Input rows:

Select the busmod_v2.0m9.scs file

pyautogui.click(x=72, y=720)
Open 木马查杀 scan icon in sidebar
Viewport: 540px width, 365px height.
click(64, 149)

Required work:
Convert the part of the material that opens with the line containing "Open 木马查杀 scan icon in sidebar" and runs through the last line of the material into a Markdown table with columns Row and Line, giving each line its row number and omitting blank lines.

Reply to the exercise:
| Row | Line |
|---|---|
| 1 | Open 木马查杀 scan icon in sidebar |
| 2 | Viewport: 540px width, 365px height. |
| 3 | click(64, 149) |